Besonders erfreulich ist, dass die Kunststoffdachpfannen aus Recyclingmaterial bestehen und auch nach Verwendung zu 100 Prozent wiederverwertbar sind, womit sie eine umweltfreundliche Alternative zu konventionellen Ziegeln darstellen.

Die Vorteile liegen auf der Hand
Das Material der Kunststoffdachpfannen ist isolierfähig, robust, farbecht und UV-beständig, sowie bruch- und wasserfest. Somit kann man sicher sein, dass keine Kälte durch das Dach dringt, Hagel keine Schäden auf den Ziegeln hinterlässt und diese nicht an Farbe verlieren oder unschön verblassen. Typische Beschädigungen von Dachpfannen wie Abplatzen der oberen Schicht oder Vermoosung sind seltener als bei Ziegeln aus anderen Materialien. Aber auch die Anfälligkeit gegenüber Frostaufbrüchen ist geringer, da kein Wasser in den Kunststoff eindringt. Im Sommer hingegen wirkt sich wiederum die schlechte Wärmeleitung des Materials positiv aus, da die Hitze nicht über das Dach ins Haus gelangen kann. Der größte Vorteil der Kunststoffdachpfanne liegt aber mit Sicherheit in ihrem Gewicht – sie ist rund 30 Prozent leichter als eine herkömmliche Dachpfanne. Das bedeutet, dass der Transport einfacher ist, ebenso wie die Verarbeitung, darüber hinaus wird die Statik des Hauses weniger belastet. Auch der Arbeitsaufwand bei der Montage ist minimaler, als bei der von Ton- oder Betonziegeln, da aufgrund der kleineren Überdeckungsbereiche rund 20 Prozent weniger Platten für dieselbe Fläche verlegt werden können.

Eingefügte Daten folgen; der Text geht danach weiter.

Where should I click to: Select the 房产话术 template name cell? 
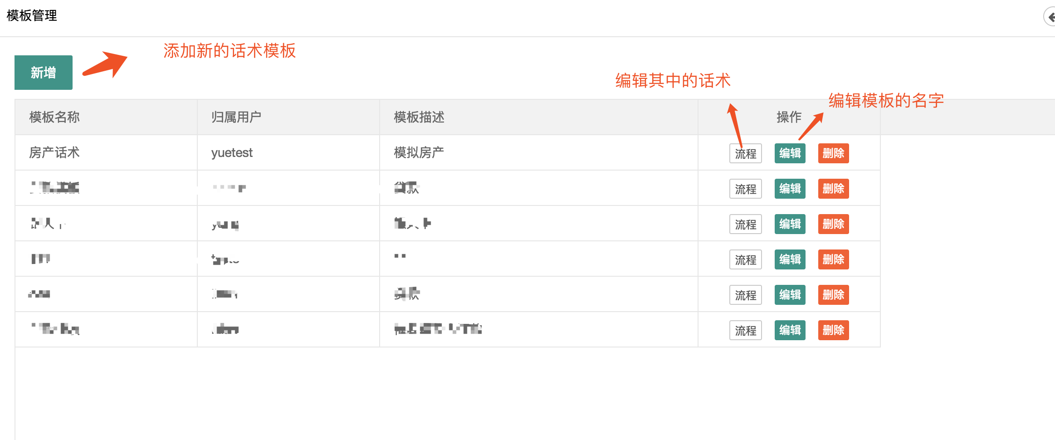54,152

Nachteile gibt es nur wenige

Auch wenn die Kunststoffdachpfannen den Brandvorschriften entsprechen, ist die Gefahr, dass dieses Material Feuer fängt, doch größer, als dies bei Ton oder Beton der Fall sein würde.
Und das geringere Gewicht kann auch ein Nachteil sein, da ein starker Wind bei Kunststoff wesentlich leichteres Spiel hat, als bei den schweren Ziegeln.
Darüber hinaus sind Kunststoffdachpfannen bei den meisten Herstellern fast immer ebenso teuer, wie die herkömmliche Alternative, weshalb viele Häuslebauer zur Sicherheit dann doch wieder zu dem Material greifen, mit dem üblicherweise Gebäude gedeckt werden.